第97号 2019.06.25発行 by 矢吹 晋
    「アジア文明カーニバル」と量子覇権の追求 <目次>へ
墨子号による量子通信のイメージ(中西貴之「中国、絶対に解読不可能な通信技術を開発…世界に衝撃」より。原載AMERICAN ASSOCIATION FOR THE ADVANCEMENT OF SCIENCE)


 2019年は、次世代モバイル通信5Gの商業実験のスタート年として記録されることになろう。筆者(矢吹)は習近平自身の肝入りで開かれたド派手イベント(2019年5月14~21日)に招かれて、その威力の一端を痛感させられた。
 このイベントは米中「新冷戦」と呼ばれるような米中対立に際して、中国が「世界運命共同体」の大義名分を掲げて、米国に対抗する意図が随所に現れたイベントであったが、なによりも「5G技術の実験」として行われた点で注目された。既存の4Gでは通信容量の制約からして、これだけの観衆がスマホで動画を撮影し、それを仲間に送る事態を想定した場合に対応できない。5G技術だからこそ可能なきめ細かなLED照明や瞬時の場面転換を目の当たりにして大いに驚かされた。EV車の自動運転や心臓手術の遠隔指導などには、大量のきめ細かな情報を瞬時に送る必要があり、これは既存の4Gでは不可能なのだ。
 5G通信の初期段階は旧4G技術の改良にとどまるが、2020年から10年計画で進展する5G通信の後半は現行コンピュータではなく、量子コンピュータに依拠することが想定されている。その量子コンピュータの開発競争をめぐって米中両国間で密かに進められている「開発競争」の前哨戦こそが現在の米中対立の核心にほかならない。2014年以来、中国は量子コンピュータの分野での特許・応用件数で米国を上回っている。2017年時点で、中国の関連特許はすでに553件に達し、米国は307件に過ぎない。これらの事実から「5G通信における覇者」(通信規画等)は4G時代の米国から中国に移ることは、識者が前から指摘してきたことだが、通信技術の支配は直ちに国防システムに影響することから、米国の対中警戒心を刺激している。
 そこで焦点は、未来の量子計算・量子コンピュータであろう。従来型コンピュータは2進法を採用して計算するシステムで、それぞれ1あるいは0が1ビットと呼ばれ、データ貯蔵の最小単位である。これに対して「量子コンピュータ」は「量子ビット」を単位とする。従来型と比較すると、少ないエネルギーで、より多くの情報を内蔵できる。新華社通信の解説によると、「量子コンピュータが50量子ビットを有効に操作できれば、その能力は従来型コンピュータを上回り、従来型の挑戦を許さない「優位性、すなわち覇権」を実現できる。

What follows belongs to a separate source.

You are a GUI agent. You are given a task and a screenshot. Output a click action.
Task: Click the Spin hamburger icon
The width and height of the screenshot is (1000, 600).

 この『量子覇権Quantum Hegemony』追求が各国科学研究機関の競争目標となっており、中国が最前列にいると見られている。世界初の量子衛星・墨子号を打ち上げが公表された2016年8月16日、潘建偉は記者の問いにこう答えている。
 「理論的には量子暗号は解読不能である」とその軍事的意味を強調しつつ、量子通信暗号は「敵が解読できない」ばかりでなく、敵の伝統的暗号は量子通信によって容易に解読でき、ステルス戦闘機は丸裸にされる。これが「無敵の量子通信」と呼ばれる所以だ、と解説した(「我国将力争在2030年前后建成全球量子通信網——訪我国量子科学実験衛星首席科学家潘建偉」趙金竜、王暁亮、本報記者鄒維栄『解放軍報』)。量子通信が真に解読不能か否か、論争は続いているが、中国の人々から見ると、この世界最先端の技術を外国から導入するのではなく、中国の科学者たちが自力で世界に先駆けて実現したことで、墨子衛星は「誇りの核心」と化している。これが誰の模倣でもなく、「メイドインチャイナ」であることは、誇り高いアメリカ人も認めざるをえない。
 量子計算・量子コンピュータによって既存のステルス戦闘機は丸裸にされて「ステルス性」を失う。他方、これを解読中の中国側の暗号システムを米国は解読できない――これが量子コンピュータを軍事技術に用いた場合の効用であり、米国の軍事的優位性喪失は明らかだ。トランプが中国の科技に脅威を感じて、なりふりかまわずこれを阻止しようとするのはこのためではないか。